Lou Williams isn’t the only unlikely player to join the 50-point club
Published 8:00 PM, January 11, 2018
Updated 8:00 PM, January 11, 2018
UNLIKELY HEROES. Terrence Ross became the first NBA player to score 50 points in a game while averaging fewer than 10 a night for his career. Photo by Christian Petersen/Getty Images/AFP
Even in the NBA, the world’s top basketball league, 50-point games are hard enough to come by as it is. If your favorite stars like LeBron James, Kevin Durant or Steph Curry nail such a game, extensive highlights and analyses from multiple media outlets are sure to follow.
But what about those that didn’t get as much fanfare, simply because the players are not household names? Five such names have been tracked for this list, and you’d be surprised to see that 4 of them came from the last 5 years.
Lou Williams, Los Angeles Clippers – 50 points, January 10, 2018
Career Averages: 12.8 points, 2.1 rebounds, 2.9 assists, 42% shooting
The Los Angeles Clippers are defined by two recurring statements. First, “[insert star player name here] is injured.” Second, “The Los Angeles Clippers have been eliminated in the first round of the playoffs.”
Despite turning things around by leaps and bounds in the last decade, the “other” LA team just can’t get over the hump and start contending for championships. But at least, they still have Lou Williams.
Hot off the press, “Sweet Lou” just nailed a new career-high of 50 points on 16/27 shooting and 8/16 from three-point territory in a 125-106 upset over the defending champion Golden State Warriors on Wednesday night, January 10 (Thursday Manila time).
Although Williams had always been renowned as a volume scorer, he has also built a reputation for being wildly inconsistent in his performances, hence the 42% career shooting clip and the 5 team jumps he has made since leaving Philadelphia in 2012.
Regardless, the former Sixth Man of the Year has made quite a lot of noise this season with the Clippers, posting career-high averages of 22.9 points, 4.9 assists, 41% on threes and 91% on free-throws while also shooting a respectable 45% from the field. Unfortunately, in true Clippers fashion, they are still just 19-21 and 9th in the wild, wild Western Conference because Blake Griffin, Danilo Gallinari, Patrick Beverley, Austin Rivers and Milos Teodosic are all out due to injuries.

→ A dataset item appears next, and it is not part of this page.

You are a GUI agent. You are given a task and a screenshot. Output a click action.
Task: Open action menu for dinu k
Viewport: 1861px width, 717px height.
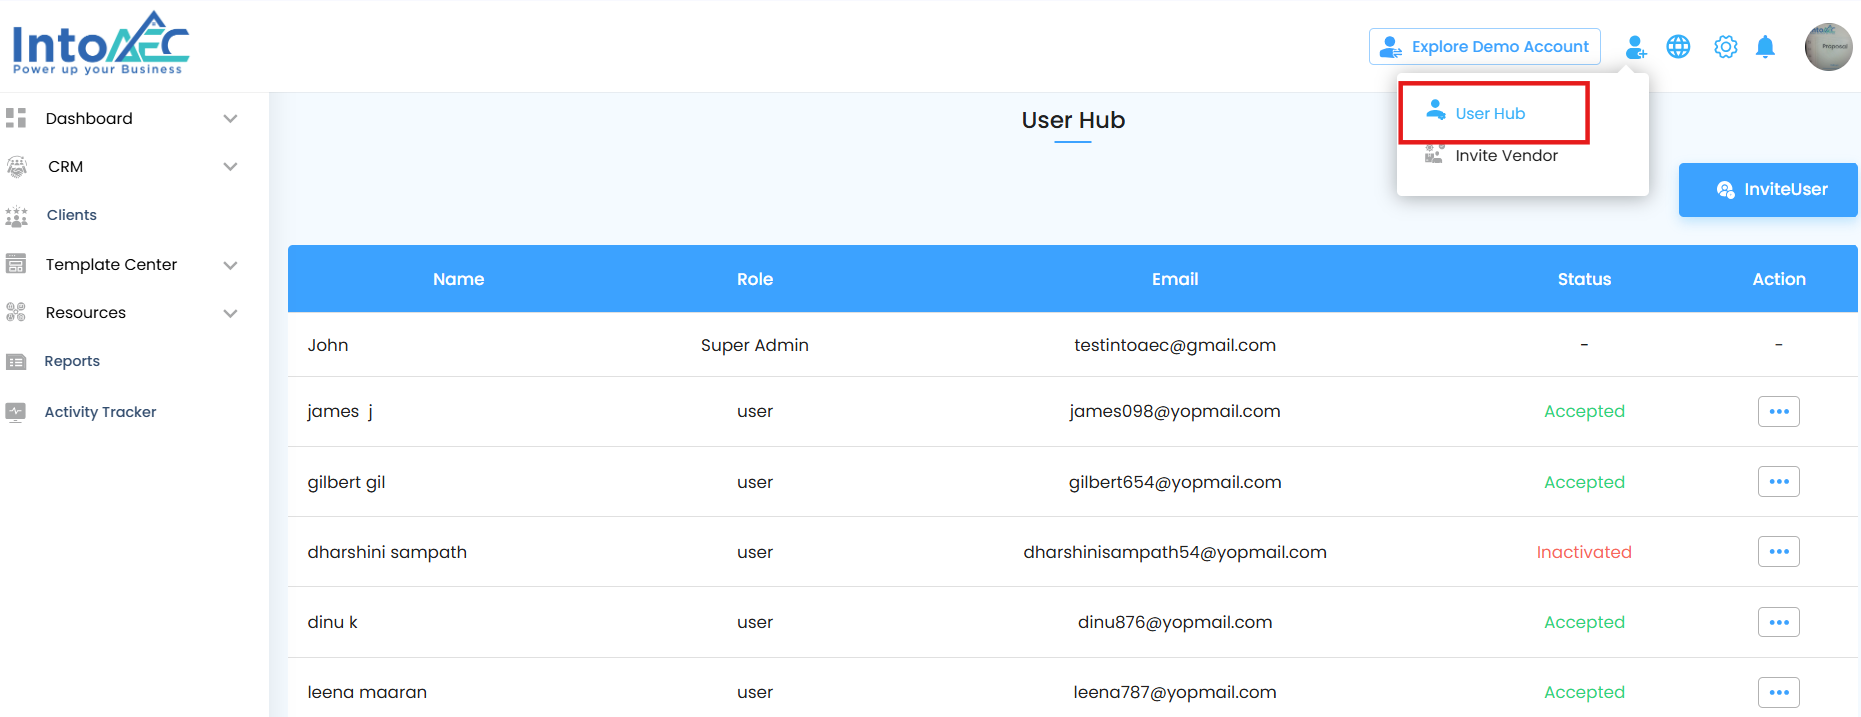pos(1778,622)
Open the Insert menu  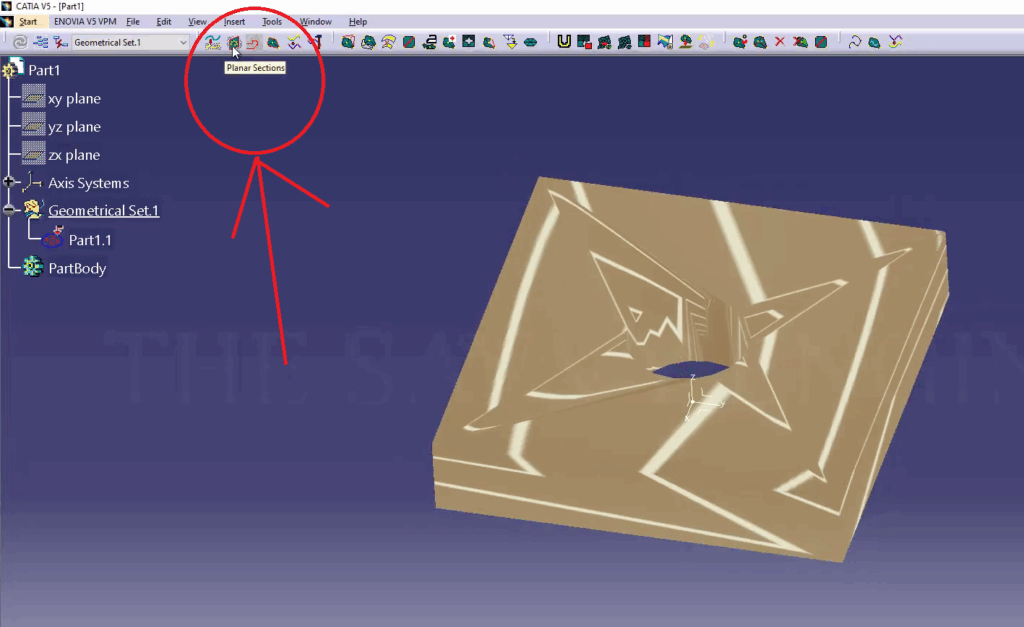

Sweet Lou just can’t do everything by himself, but he’s trying.
Charles D. Smith, Los Angeles Clippers – 52 points, December 1, 1990
Career Averages: 14.4 points, 5.8 rebounds, 1.4 assists, 9 seasons
Before we leave the sad history of the Clippers alone, a pop quiz first! Who scored the most points in a single game under the Clipper banner? No, it’s not Blake Griffin, not Chris Paul, not Elton Brand, not Corey Maggette and not even Lou Williams.
It’s Charles D. Smith.
Remember that time when Dennis Rodman woke up one day and thought, “Hey, I want to play basketball in North Korea?”
By some miracle, the Hall of Famer was able to drag more than 10 other former NBA players with him to be Supreme Leader Kim Jong-un’s entertainment, and Smith was one of them.
He even became their unofficial spokesperson, using basketball “as a bridge for cultural exchange” with the repressed and secluded nation.
Other than that, he had 3 solid seasons with the Clippers before joining the New York Knicks and getting blocked 4 times in one possession by Michael Jordan, Scottie Pippen and Horace Grant. Basketball-Reference made sure you wouldn’t forget, so they linked a video of Cody Zeller also getting blocked 4 times in Smith’s stats page, right under Player News. Subtle savagery, there.
Terrence Ross, Toronto Raptors – 51 points, January 25, 2014
Career Averages: 9.6 points, 2.6 rebounds, 0.9 assists
Speaking of team records, DeMar DeRozan just scored 52 points last week to finally clinch the Toronto Raptors’ single-game franchise record. He beat Terrence Ross’ record along the way.
Yup, Terrence Ross. The 2013 Slam Dunk Champion tied Vince Carter’s record of 51 points on January 25, 2014 with a 16/29 shooting performance and 10/17 threes. It’s so unlikely that he became the first player in NBA history to nail a 50-point game while averaging less than 10 a game.
Even after being traded from Toronto to the Orlando Magic, Ross never really broke out, only averaging 12.4 points (already a career-high average) in 24 starting appearances.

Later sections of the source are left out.